“My name is Maximus Decimus Meridius... Father to a murdered son, husband to a murdered wife. And I will have my vengeance, in this life or the next.” In a formulaic Hollywood revenge flick, it’s a cheddar-packed line that’d have your hackles rising rather than the hairs on the back of your neck. So what makes Gladiator more than Marked For Death in a toga? It’s not the scope, the jarring combat or even the astounding special effects. Hell, even Troy had those. No, it’s the way Russell Crowe and Ridley Scott keep the focus on the brutally personal amid the towering buildings, cast of CG thousands and intriguing political machinations.
Gladiator is all about a man in pain, a man looking to return to his family even if he has to die to do it. Yes, the swordfights and mano-a-tiger tussles are fantastic but it’s the heart behind them that keeps the adrenalin pumping. It makes Gladiator not just a good movie, but a great one.
DVD Extras:
As Scott stresses, this extended edition is NOT a Director's Cut. That's what you saw in cinemas. This is "just" a version with a dozen or so scenes originally "removed during the editing process that might be worth seeing." It boils down to dialogue-heavy stuff, basically - - a little post-battle reflection, some additional nastiness from Joaquin Phoenix's Commodus. They add colour, but you can see why Scott snipped them.
Disc one's real selling point is the Crowe/Scott commentary (the first Crowe's done). On its own, Rid's deadpan monotone would be a bore but paired with a chirpy Crowe the result is a niftily balanced two-hander.
Scott zigs into a reminiscence about marshalling the mammoth Romans vs Barbarians opening. Crowe zags across to a tale about riding "Max's horse" into a tree and gashing his cheek open. The director mentions the names of Maximus' horses, the actor guffaws and explains how Scarto and Argento roughly translate to Trigger and Silver, Roy Rogers and the Lone Ranger's gee-gees. It's a grand chattrack, minimising thespy theorising about finding character and maximising anecdotes and opinions.

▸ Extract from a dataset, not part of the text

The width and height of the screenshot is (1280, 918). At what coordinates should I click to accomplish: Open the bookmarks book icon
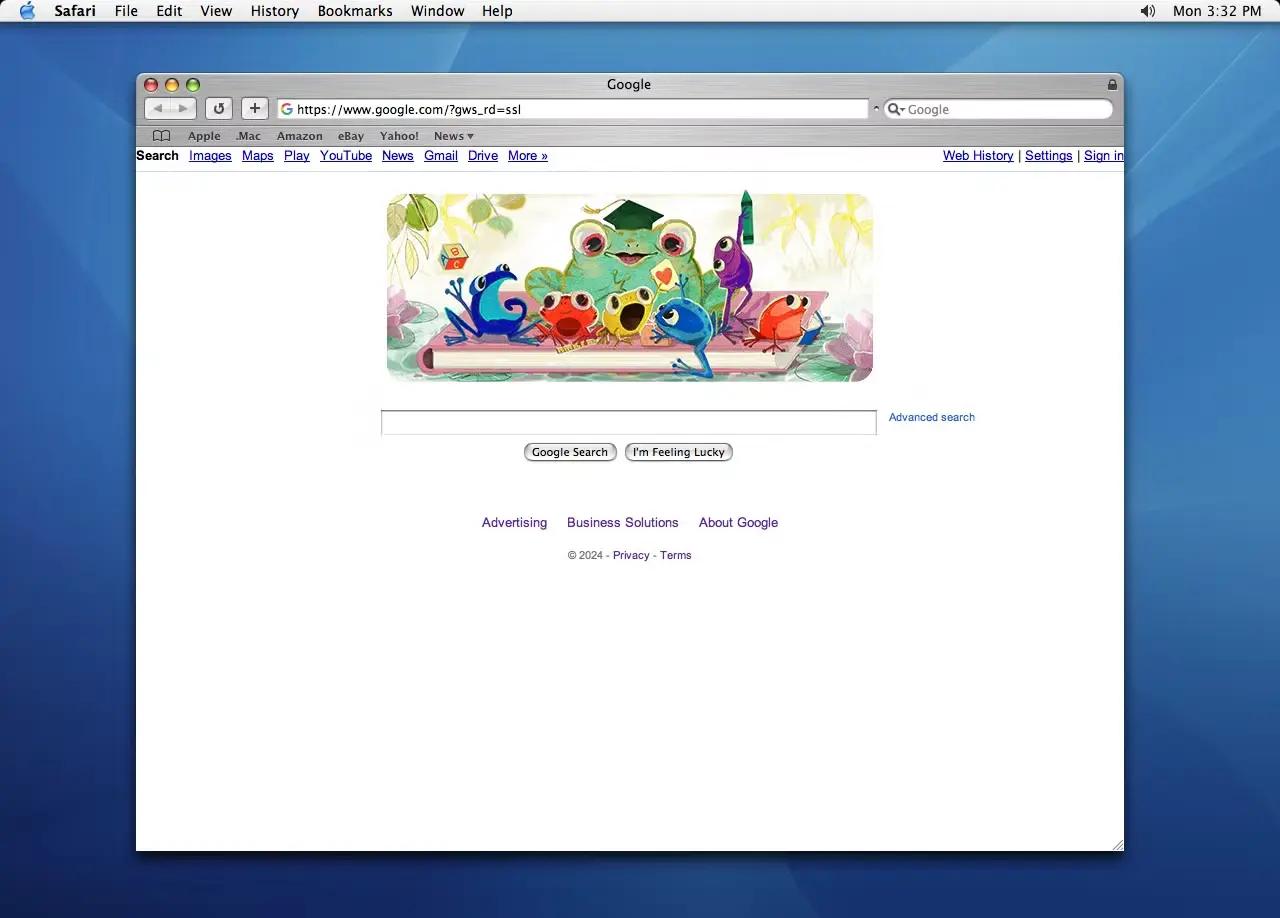[161, 135]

Mixing talking heads with on-set footage, disc two's seven-part doc covers the production in a detail rare outside the Lord Of The Rings discs. Two bits stand out. First, the story of how the script was continually being tinkered with; it's shocking how much of Gladiator they were making up as they went along.
Second, predictably, is the look at how they compu-patched footage of Oliver Reed, who died during filming, together with shots of doubles in order to finish his performance. Reed's death meant changes - the film's final speech was supposed to be his, not Djimon Hounsou's - but the skill with which they papered over the cracks while still creating a meaningful exit for old Ollie remains gobsmacking.
Disc three is nerdsville. A grab-bag of production sketches, storyboards and deleted and abandoned sequences rubs shoulders with costume and production galleries, trailers and a breakdown of just how they created Rome inside a computer. It's a messily comprehensive way of saying, ""That's it - - this is everything we've got. Don't expect another version"." After this cracking package you won't need one.